According to Bloomberg data, there are six “buy” calls on the stock, five “hold” and one “sell”. The consensus target price at the time of writing was RM5.51.

PublicInvest Research expects QL to register stronger quarterly results ahead, driven by higher exports of surimi-based products and sales from FamilyMart.

“We believe that higher egg selling prices in Vietnam and Indonesia coupled with the ongoing cost subsidy for its Malaysian operations should help to mitigate the impact of rising feed costs.” Additionally, we think QL’s current valuations look attractive, trading at a forward PER (price-earnings ratio) of 40 times,” the research house said in a Sept 29 note.

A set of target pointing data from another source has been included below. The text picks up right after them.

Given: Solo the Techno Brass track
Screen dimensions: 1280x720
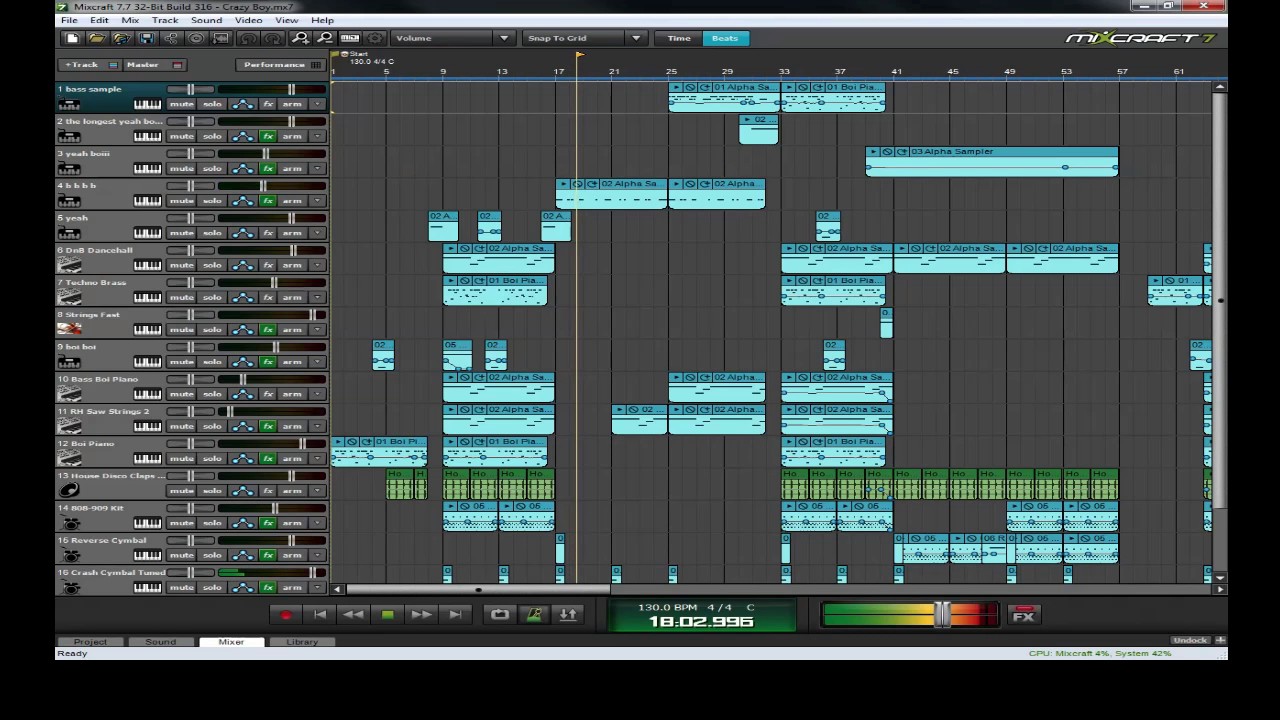Looking at the screenshot, I should [212, 297].
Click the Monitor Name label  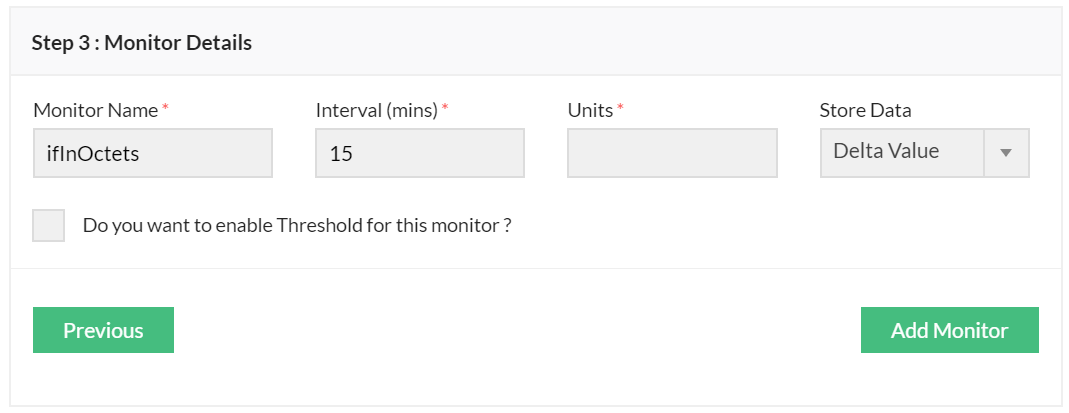[96, 110]
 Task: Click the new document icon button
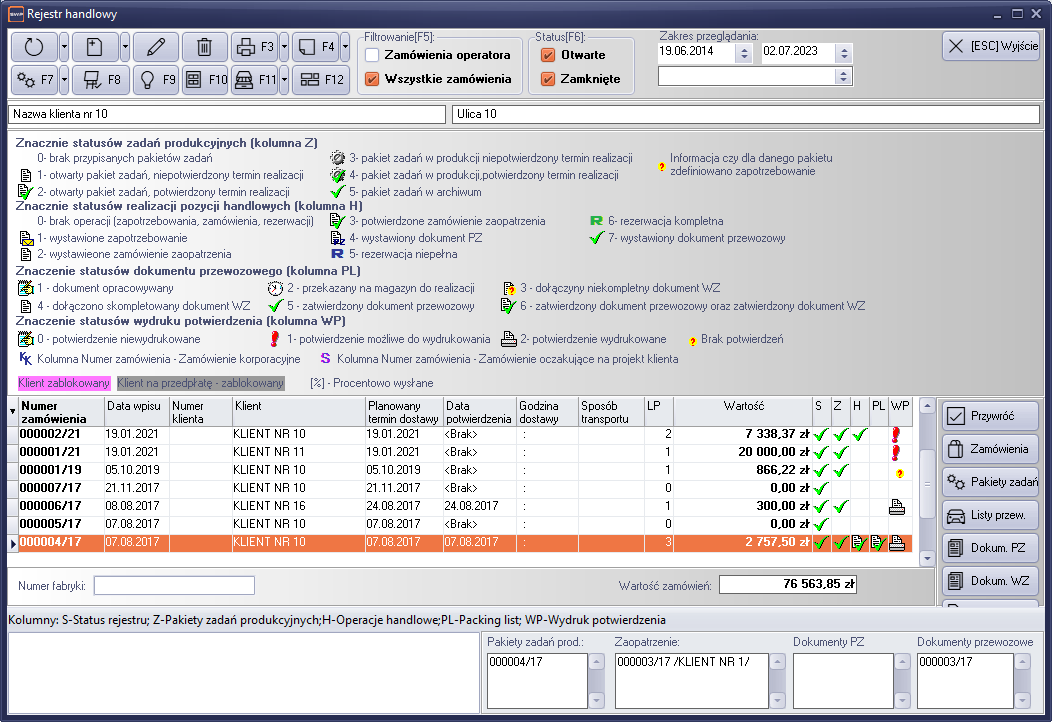pyautogui.click(x=95, y=46)
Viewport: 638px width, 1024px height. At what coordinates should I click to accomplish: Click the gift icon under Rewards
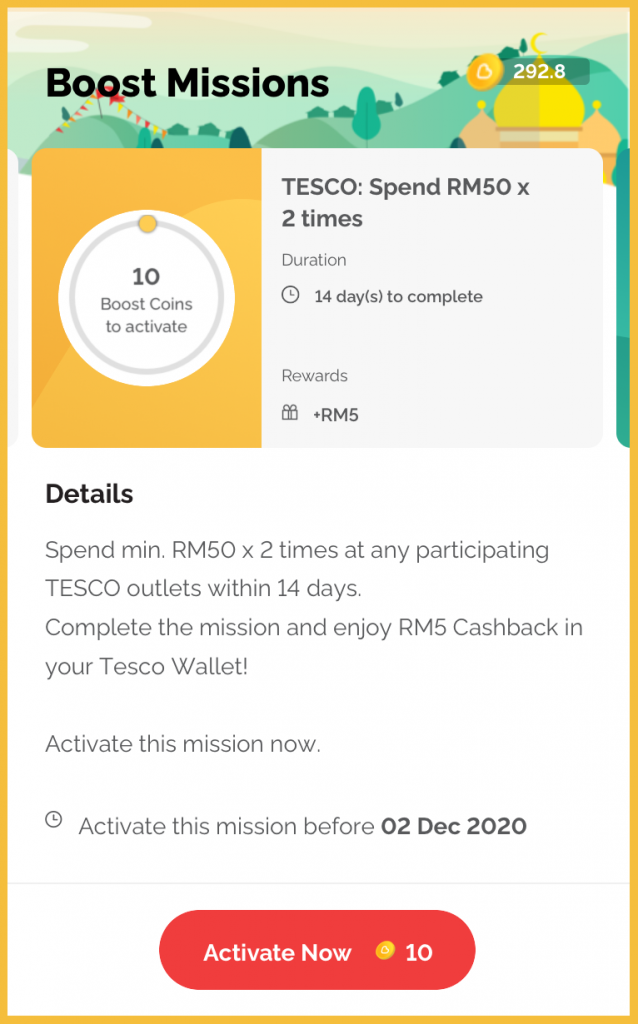pos(290,413)
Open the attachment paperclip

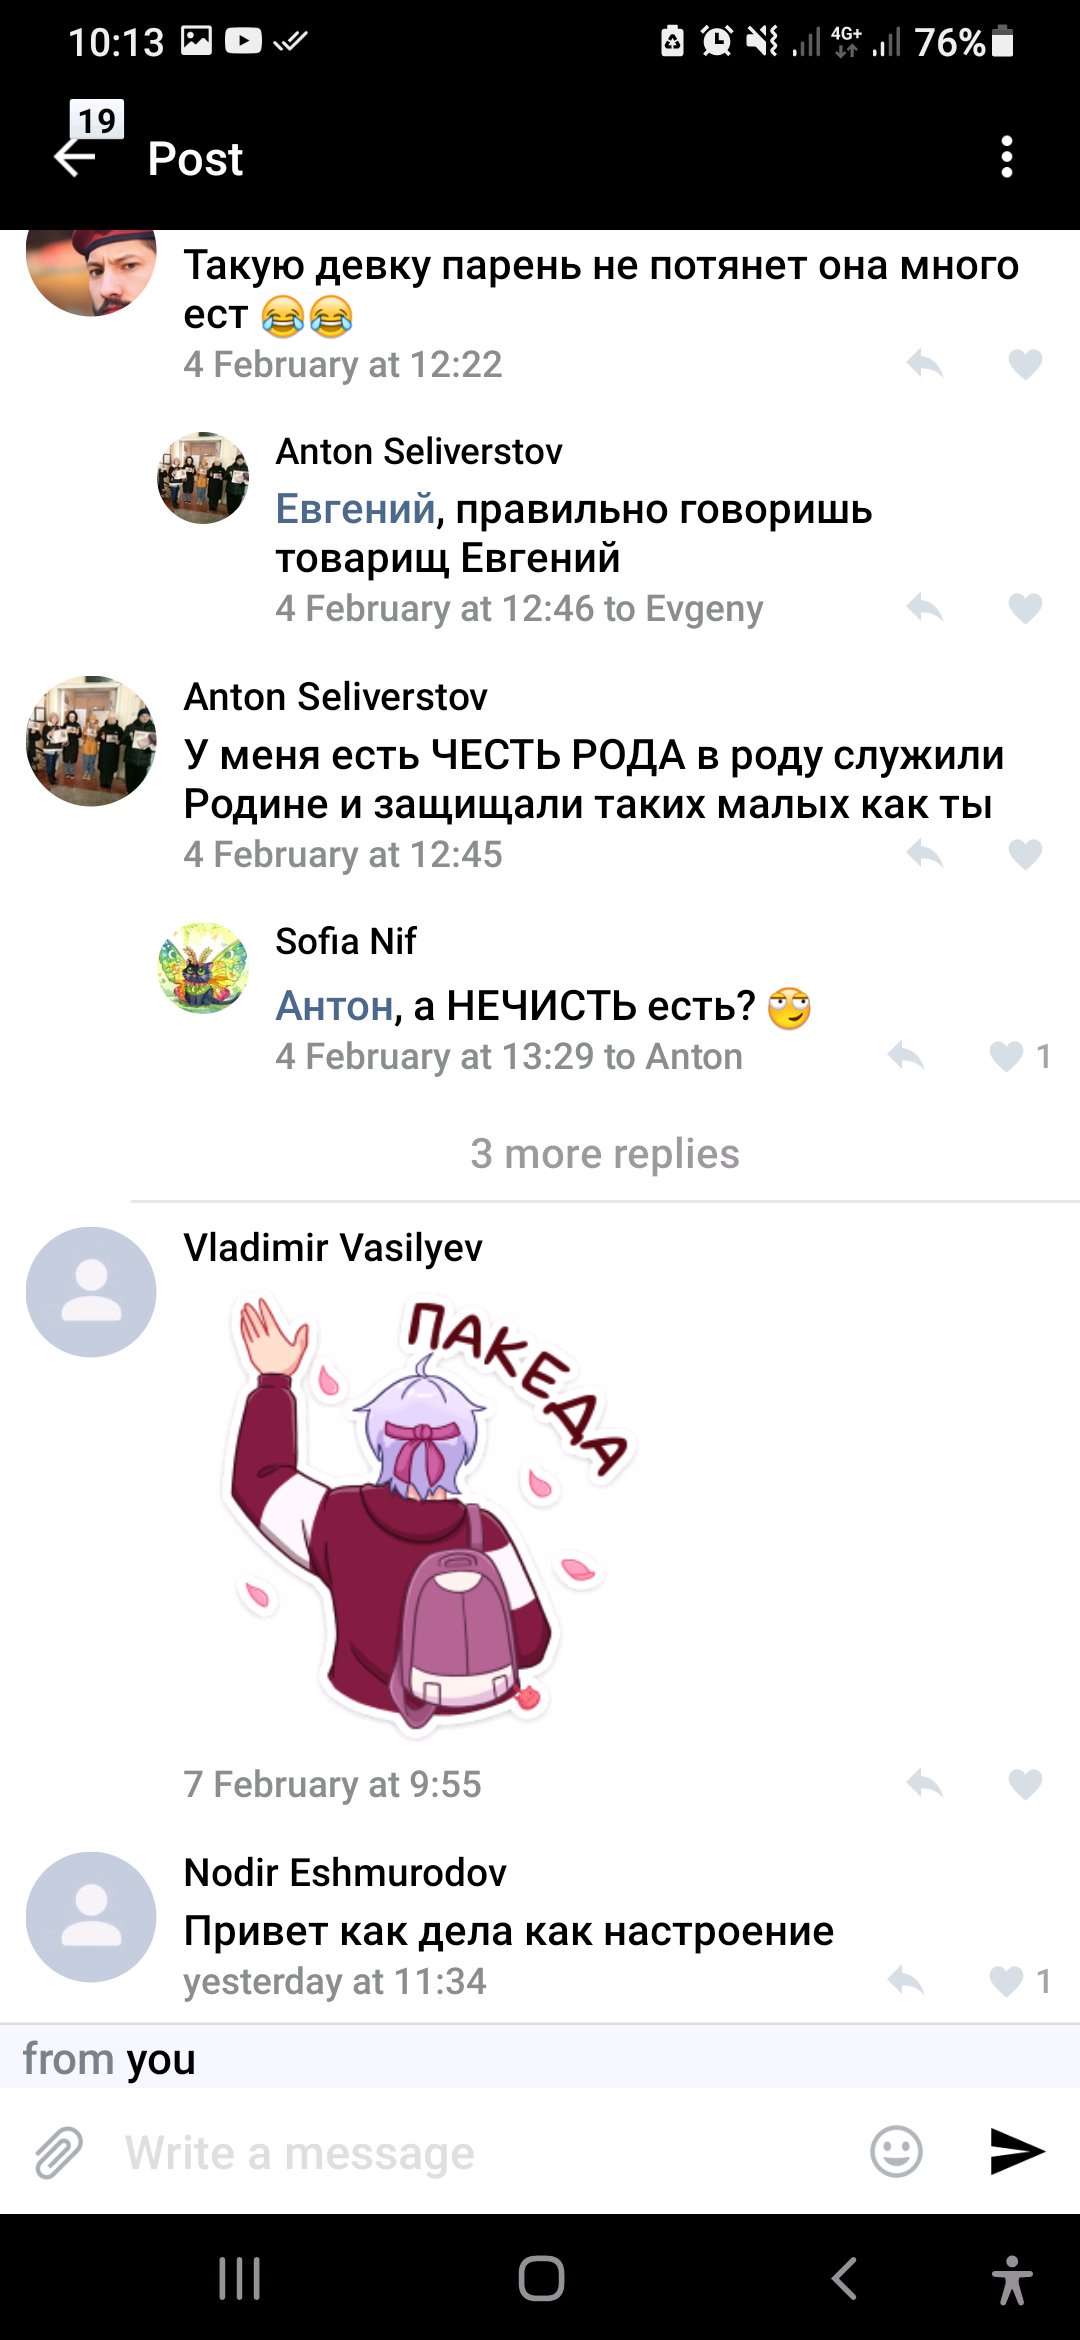pos(59,2152)
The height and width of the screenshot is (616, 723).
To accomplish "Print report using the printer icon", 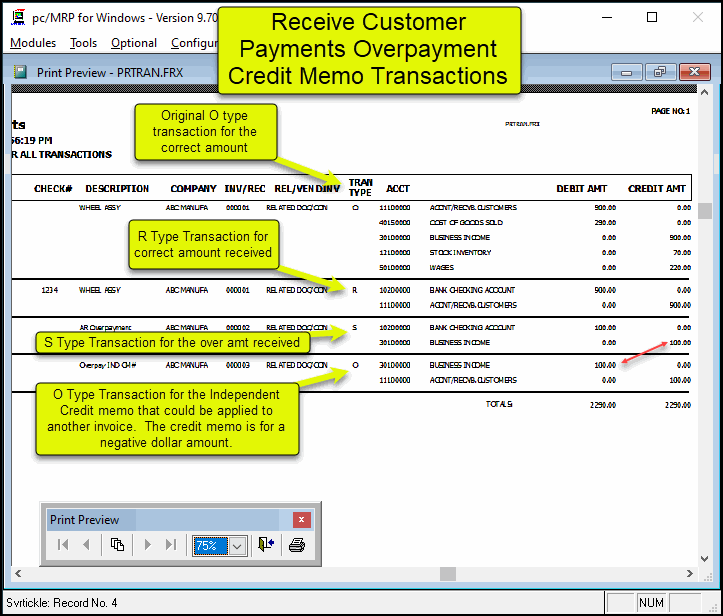I will [296, 545].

Meanwhile, CGS-CIMB Research sees better ILF earnings in FY2023 on the back of higher average selling prices, sales volumes and feed subsidies from the government. However, it highlights that Boilermech’s near-term earnings outlook will be hampered by the high cost of steel and solar panels. “Its palm oil business is also likely to face challenges due to lower CPO (crude palm oil) prices and the rising cost of production,” it said in an Aug 29 note.

In FY2022, QL’s dividend payout ratio was 39.2%. It paid out a dividend per share of 3.5 sen for the year.

The Chia family has a controlling stake in QL through CBG (L) Pte Ltd and Farsathy Holdings Sdn Bhd, with 40.25% and 11.57% equity interest respectively. The Employees Provident Fund, its third-largest shareholder, has pared its stake to 5.28% from 7.67% at end-2021.

The most senior members of the Chia family on the QL board are executive chairman Dr Chia Song Kun, 72, who was named the BRC’s Outstanding CEO & Value Creator in 2019, and his brother and managing director Chia Song Kooi, 62.